**What you need to do**:
Exact copies of all the entries are required.

Data extracted from a collection:
▽

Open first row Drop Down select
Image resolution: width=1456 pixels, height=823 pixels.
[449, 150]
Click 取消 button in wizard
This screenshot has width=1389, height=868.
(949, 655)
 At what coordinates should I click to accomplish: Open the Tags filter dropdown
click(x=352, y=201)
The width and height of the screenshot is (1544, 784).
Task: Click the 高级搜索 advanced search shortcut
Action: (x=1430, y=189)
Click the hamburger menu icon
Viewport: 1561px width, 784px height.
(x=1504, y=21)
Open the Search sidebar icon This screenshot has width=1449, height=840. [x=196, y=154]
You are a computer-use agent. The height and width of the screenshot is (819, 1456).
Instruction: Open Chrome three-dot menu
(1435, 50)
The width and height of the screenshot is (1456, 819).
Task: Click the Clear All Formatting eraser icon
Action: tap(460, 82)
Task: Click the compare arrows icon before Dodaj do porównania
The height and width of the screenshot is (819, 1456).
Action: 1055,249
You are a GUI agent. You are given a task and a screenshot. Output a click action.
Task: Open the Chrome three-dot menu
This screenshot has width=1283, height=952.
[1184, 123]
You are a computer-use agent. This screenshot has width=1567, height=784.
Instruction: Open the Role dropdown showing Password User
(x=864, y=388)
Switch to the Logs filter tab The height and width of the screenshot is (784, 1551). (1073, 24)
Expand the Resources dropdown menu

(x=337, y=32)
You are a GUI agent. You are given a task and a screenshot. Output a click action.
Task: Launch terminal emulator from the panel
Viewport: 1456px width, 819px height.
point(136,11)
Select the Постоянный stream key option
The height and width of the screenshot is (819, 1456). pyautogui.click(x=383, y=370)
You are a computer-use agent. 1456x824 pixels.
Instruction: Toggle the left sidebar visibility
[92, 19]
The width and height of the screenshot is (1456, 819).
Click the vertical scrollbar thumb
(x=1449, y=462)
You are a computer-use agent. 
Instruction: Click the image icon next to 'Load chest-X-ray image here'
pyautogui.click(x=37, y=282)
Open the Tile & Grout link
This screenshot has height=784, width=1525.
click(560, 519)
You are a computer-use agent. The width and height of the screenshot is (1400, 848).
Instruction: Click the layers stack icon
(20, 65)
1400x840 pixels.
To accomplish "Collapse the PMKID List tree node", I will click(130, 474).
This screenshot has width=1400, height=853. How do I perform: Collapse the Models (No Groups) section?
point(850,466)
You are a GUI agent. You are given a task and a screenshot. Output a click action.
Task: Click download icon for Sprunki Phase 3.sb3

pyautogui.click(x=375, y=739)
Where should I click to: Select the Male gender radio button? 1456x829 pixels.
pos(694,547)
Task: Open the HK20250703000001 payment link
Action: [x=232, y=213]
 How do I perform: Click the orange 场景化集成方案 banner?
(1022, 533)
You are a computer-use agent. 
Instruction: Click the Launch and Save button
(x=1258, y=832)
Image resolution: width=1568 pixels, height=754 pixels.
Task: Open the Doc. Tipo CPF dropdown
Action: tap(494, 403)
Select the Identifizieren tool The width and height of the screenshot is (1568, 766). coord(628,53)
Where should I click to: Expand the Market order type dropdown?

△

**Output of the task**:
Open first row Drop Down select
Image resolution: width=1456 pixels, height=823 pixels.
[449, 150]
Click 取消 button in wizard
This screenshot has width=1389, height=868.
(949, 655)
 At what coordinates should I click to accomplish: Open the Tags filter dropdown
click(x=352, y=201)
The width and height of the screenshot is (1544, 784).
Task: Click the 高级搜索 advanced search shortcut
Action: (x=1430, y=189)
Click the hamburger menu icon
Viewport: 1561px width, 784px height.
(x=1504, y=21)
Open the Search sidebar icon This screenshot has width=1449, height=840. [x=196, y=154]
You are a computer-use agent. The height and width of the screenshot is (819, 1456).
Instruction: Open Chrome three-dot menu
(1435, 50)
The width and height of the screenshot is (1456, 819).
Task: Click the Clear All Formatting eraser icon
Action: tap(460, 82)
Task: Click the compare arrows icon before Dodaj do porównania
The height and width of the screenshot is (819, 1456).
Action: 1055,249
You are a GUI agent. You are given a task and a screenshot. Output a click action.
Task: Open the Chrome three-dot menu
This screenshot has width=1283, height=952.
[1184, 123]
You are a computer-use agent. This screenshot has width=1567, height=784.
Instruction: Open the Role dropdown showing Password User
(x=864, y=388)
Switch to the Logs filter tab The height and width of the screenshot is (784, 1551). (1073, 24)
Expand the Resources dropdown menu

(x=337, y=32)
You are a GUI agent. You are given a task and a screenshot. Output a click action.
Task: Launch terminal emulator from the panel
Viewport: 1456px width, 819px height.
point(136,11)
Select the Постоянный stream key option
The height and width of the screenshot is (819, 1456). pyautogui.click(x=383, y=370)
You are a computer-use agent. 1456x824 pixels.
Instruction: Toggle the left sidebar visibility
[92, 19]
The width and height of the screenshot is (1456, 819).
Click the vertical scrollbar thumb
(x=1449, y=462)
You are a computer-use agent. 
Instruction: Click the image icon next to 'Load chest-X-ray image here'
pyautogui.click(x=37, y=282)
Open the Tile & Grout link
This screenshot has height=784, width=1525.
click(560, 519)
You are a computer-use agent. The width and height of the screenshot is (1400, 848).
Instruction: Click the layers stack icon
(20, 65)
1400x840 pixels.
To accomplish "Collapse the PMKID List tree node", I will click(130, 474).
This screenshot has width=1400, height=853. How do I perform: Collapse the Models (No Groups) section?
point(850,466)
You are a GUI agent. You are given a task and a screenshot. Output a click action.
Task: Click download icon for Sprunki Phase 3.sb3

pyautogui.click(x=375, y=739)
Where should I click to: Select the Male gender radio button? 1456x829 pixels.
pos(694,547)
Task: Open the HK20250703000001 payment link
Action: [x=232, y=213]
 How do I perform: Click the orange 场景化集成方案 banner?
(1022, 533)
You are a computer-use agent. 
Instruction: Click the Launch and Save button
(x=1258, y=832)
Image resolution: width=1568 pixels, height=754 pixels.
Task: Open the Doc. Tipo CPF dropdown
Action: tap(494, 403)
Select the Identifizieren tool The width and height of the screenshot is (1568, 766). coord(628,53)
Where should I click to: Expand the Market order type dropdown?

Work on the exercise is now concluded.